I pick Stewie. Because he amuses me so.
And because Evolving took my first pick.
This whole topic and post is hilarious! How do you come up with these things?.”:)
I’d have to go outside of tv cartoon characters, maybe
Wall-E because he’d be able to clean up all my messes and cheer me up by playing Hello Dolly
or maybe Aurora because she’d attact cute guys and when they find out that all she does is sleep all day, I’d start to look good.
Most likely though..
Rhino from Bolt. He doesn’t take up much space, has his own ball and would be great for my ego, constantly telling me how :”totally awesome” I am.
Crap. That link of mine is totally NSFW. So be careful and some of you may not even be able to open it. I forget sometimes. Sorry.
I would have to pick Peter Griffin. His shenanigans would keep me totally amused.
She-Ra.
Heh, I’m surprised you didn’t bust out the “jinkie se quoi ” line for this entry, Craig
I think I’d go with Pidge to borrow his tiger thing :p
Judy Jetson is a fox! I’d keep it as a one bedroom…

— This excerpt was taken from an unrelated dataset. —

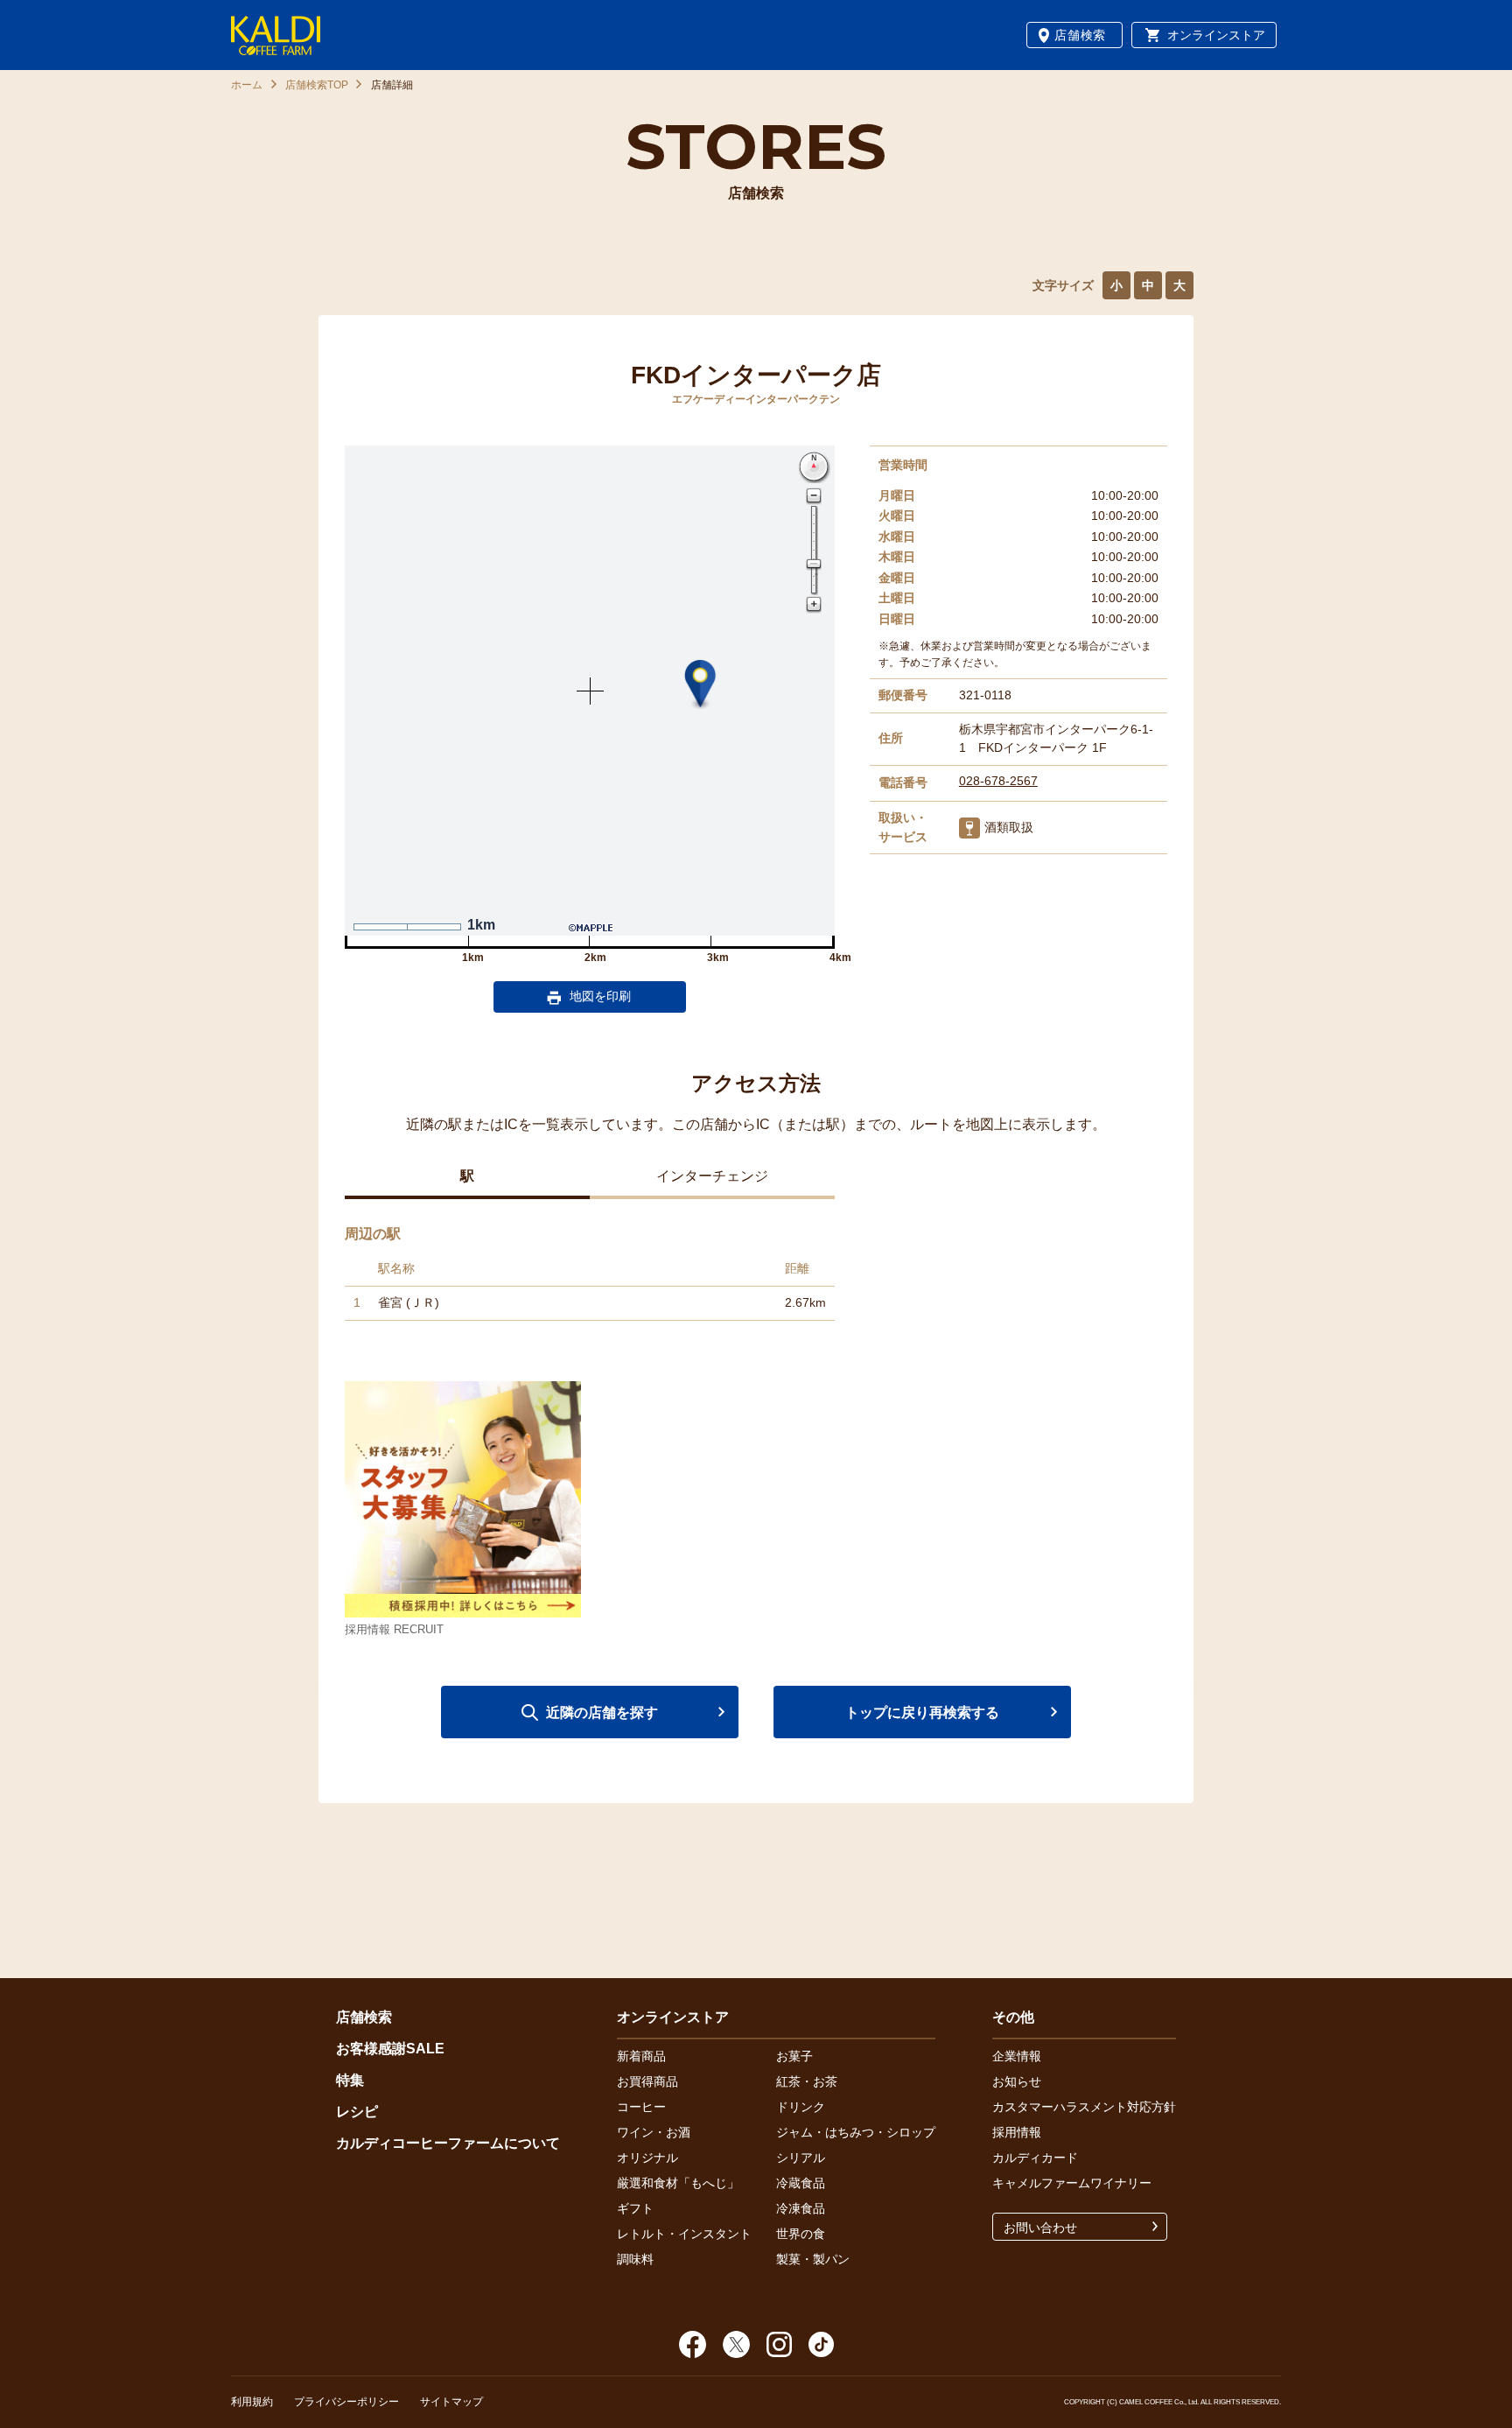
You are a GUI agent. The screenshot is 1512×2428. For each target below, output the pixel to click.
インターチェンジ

Oh man, I forgot all about “jinkie se quoi”. Had I remembered, I totally would have used it a third time for the hat trick.
I’m afraid I’d have to go with Pinky and the Brain. Mostly because it’s nice to have roommates who share your interests (taking over the world).
I’d have to pick Velma. She seems like she’d be handy for solving the Mystery of the Broken Dishwasher, or the the Quest for the Missing Key.
Jere: Are you pondering what I’m pondering?
Totally Velma, you know she is rocking the hot librarian under that big orange sweater and will work harder for it than Judy Jetson would. She’d do a55 to mouth.
I *love*, oh sorry, I less than three that you included Zoidberg! I just wouldn’t choose him for fear that I would have to fight him off with my own severed arm. Also, I totally thought you were going to say he was only as real a doctor as Katehrine Heigl is an actress.
Did john just say ass to mouth? Oh my.
john is back with a vengeance.
Good thinking, Xi_Heather!
I thought that was a little less offensive than saying she’d do anal. Guess my sense was a little off.
Velma hangs out with a pretty strange crowd. Pidge belongs back in his parents’ basement [or are they in a supermax prison, being punished for giving a child that name?] Wiles could be fun: imaging what gags he’d work up for Halloween! Letting Soundwave move in sounds like a quick path to eviction. Squidward would be way annoying with that clarinet of his. Judy is bad news — divorcee on the rebound? No thanks. Smurfette gets ruled out by the “Ends in -ette” rule.
Zoidberg it is! Seems he’d be quite good at helping out with yard work, pruning bushes and such.
I think I would choose Velma (I didn’t know her last name until this post). I think I could have intellectually stimulating conversations with her. I like that. I don’t mind if she isn’t cool. At least she would be unlikely to want to have loud parties at our place. I could get her Croakies for her glasses.
I have been resisting the temptation to get a twitter account. Hmm…
John – I think so, but how would we get the jello out of the tub afterward?
Jere: I’m not sure, I’m still wondering how we get the monkey in the leiderhosen?
Jere, john, you guys are hiLARious!!!!
HUGS…
Well it is Velma all the way I really dig Velma almost al my life man.